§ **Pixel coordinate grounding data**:
++++

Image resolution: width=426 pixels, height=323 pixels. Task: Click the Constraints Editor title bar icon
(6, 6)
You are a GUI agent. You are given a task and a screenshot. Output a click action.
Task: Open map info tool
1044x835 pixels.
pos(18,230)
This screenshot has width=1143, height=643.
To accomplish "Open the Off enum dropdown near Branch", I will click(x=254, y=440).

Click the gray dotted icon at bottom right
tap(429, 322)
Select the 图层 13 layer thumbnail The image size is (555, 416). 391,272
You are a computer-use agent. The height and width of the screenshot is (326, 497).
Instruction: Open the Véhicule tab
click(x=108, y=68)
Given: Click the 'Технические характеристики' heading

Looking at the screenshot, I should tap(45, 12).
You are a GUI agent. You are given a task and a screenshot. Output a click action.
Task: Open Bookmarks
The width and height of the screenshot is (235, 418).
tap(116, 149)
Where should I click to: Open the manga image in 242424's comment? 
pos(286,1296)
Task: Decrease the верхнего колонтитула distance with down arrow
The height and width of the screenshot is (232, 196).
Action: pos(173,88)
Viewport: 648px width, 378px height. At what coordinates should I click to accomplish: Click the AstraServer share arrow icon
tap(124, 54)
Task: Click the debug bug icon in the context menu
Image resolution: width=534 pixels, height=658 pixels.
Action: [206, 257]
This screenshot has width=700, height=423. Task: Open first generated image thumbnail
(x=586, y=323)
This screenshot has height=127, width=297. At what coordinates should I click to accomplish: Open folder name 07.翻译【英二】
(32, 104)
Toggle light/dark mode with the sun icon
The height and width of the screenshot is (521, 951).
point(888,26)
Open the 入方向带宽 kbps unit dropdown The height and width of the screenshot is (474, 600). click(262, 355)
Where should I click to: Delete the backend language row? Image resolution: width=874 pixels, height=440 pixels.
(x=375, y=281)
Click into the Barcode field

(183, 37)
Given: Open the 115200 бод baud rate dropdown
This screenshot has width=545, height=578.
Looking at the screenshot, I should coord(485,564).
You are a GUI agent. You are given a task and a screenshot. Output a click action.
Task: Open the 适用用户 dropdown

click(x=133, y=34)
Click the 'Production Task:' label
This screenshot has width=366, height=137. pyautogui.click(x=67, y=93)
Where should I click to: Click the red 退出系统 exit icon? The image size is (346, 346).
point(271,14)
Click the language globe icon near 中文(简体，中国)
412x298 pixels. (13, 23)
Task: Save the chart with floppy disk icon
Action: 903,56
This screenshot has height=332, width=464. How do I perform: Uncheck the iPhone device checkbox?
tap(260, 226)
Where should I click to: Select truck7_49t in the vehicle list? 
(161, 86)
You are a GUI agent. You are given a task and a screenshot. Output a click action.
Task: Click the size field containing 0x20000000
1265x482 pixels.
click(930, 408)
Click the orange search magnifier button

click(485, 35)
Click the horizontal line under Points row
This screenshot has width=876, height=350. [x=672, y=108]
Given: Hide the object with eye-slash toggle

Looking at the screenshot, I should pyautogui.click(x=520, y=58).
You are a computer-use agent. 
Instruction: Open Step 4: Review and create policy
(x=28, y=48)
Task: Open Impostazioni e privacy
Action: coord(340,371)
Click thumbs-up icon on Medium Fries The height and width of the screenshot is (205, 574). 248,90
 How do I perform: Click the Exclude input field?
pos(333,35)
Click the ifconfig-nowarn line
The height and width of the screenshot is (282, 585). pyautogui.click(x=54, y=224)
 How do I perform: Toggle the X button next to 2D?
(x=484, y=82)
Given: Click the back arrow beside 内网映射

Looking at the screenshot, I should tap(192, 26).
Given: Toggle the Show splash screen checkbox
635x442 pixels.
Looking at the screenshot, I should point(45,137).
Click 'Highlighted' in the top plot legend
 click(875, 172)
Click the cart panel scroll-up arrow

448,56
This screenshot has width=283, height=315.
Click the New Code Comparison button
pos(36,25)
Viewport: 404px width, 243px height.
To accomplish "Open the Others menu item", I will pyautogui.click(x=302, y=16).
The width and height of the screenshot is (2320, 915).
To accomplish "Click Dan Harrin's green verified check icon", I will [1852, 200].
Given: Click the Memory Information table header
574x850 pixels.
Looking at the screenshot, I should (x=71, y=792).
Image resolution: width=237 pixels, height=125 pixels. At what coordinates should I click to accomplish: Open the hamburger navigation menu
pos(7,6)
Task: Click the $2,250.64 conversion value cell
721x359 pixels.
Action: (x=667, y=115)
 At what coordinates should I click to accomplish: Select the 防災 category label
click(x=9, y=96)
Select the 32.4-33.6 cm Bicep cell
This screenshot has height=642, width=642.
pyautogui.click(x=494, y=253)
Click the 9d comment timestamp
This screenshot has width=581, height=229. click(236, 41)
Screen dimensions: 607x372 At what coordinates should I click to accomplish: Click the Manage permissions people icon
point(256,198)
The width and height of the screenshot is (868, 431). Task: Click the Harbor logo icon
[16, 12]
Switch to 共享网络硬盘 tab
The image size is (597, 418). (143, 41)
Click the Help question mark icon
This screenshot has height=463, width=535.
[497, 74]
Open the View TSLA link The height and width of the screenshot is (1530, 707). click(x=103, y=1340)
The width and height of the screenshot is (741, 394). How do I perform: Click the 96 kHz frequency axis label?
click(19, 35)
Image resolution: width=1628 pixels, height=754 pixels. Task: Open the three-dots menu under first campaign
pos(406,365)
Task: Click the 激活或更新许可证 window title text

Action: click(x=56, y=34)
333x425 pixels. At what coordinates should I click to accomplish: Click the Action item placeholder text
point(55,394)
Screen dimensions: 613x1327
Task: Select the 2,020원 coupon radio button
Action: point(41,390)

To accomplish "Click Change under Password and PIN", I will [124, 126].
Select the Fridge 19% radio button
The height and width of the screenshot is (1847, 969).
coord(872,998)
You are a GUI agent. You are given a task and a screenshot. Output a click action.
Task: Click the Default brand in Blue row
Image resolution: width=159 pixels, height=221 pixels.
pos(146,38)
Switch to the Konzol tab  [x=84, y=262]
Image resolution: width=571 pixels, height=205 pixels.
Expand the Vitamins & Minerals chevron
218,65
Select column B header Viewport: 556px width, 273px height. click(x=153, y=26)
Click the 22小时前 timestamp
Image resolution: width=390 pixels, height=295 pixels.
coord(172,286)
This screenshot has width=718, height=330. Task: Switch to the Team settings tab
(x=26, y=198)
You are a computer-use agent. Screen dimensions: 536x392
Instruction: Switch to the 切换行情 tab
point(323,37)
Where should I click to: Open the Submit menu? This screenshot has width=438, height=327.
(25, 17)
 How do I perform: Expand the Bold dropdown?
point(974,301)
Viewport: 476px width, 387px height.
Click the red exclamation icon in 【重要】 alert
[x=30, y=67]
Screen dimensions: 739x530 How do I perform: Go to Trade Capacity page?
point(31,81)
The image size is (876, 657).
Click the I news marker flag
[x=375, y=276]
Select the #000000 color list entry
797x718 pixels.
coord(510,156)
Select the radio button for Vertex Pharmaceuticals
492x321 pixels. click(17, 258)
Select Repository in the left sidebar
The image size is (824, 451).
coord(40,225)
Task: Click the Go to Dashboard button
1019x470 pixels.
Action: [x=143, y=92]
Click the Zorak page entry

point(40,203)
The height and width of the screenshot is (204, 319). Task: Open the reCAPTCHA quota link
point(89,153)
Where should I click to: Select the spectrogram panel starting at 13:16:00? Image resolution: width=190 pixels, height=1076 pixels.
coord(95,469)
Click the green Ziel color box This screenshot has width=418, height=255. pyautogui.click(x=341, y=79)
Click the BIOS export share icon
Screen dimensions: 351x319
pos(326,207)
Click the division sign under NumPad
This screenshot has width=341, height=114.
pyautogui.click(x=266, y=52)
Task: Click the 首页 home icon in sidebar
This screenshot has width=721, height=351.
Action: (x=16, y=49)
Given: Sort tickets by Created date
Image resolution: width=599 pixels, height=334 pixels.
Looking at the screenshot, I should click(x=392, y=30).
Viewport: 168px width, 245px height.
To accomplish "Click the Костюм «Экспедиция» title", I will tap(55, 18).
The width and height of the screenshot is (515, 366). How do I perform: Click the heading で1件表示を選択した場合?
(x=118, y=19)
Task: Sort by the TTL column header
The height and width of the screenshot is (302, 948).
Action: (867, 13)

++++

§ **ACTIVITY**:
Look over the records. Copy the lines that include the word "cell".

§ **TASK RESULT**:
Task: Click the $2,250.64 conversion value cell
Select the 32.4-33.6 cm Bicep cell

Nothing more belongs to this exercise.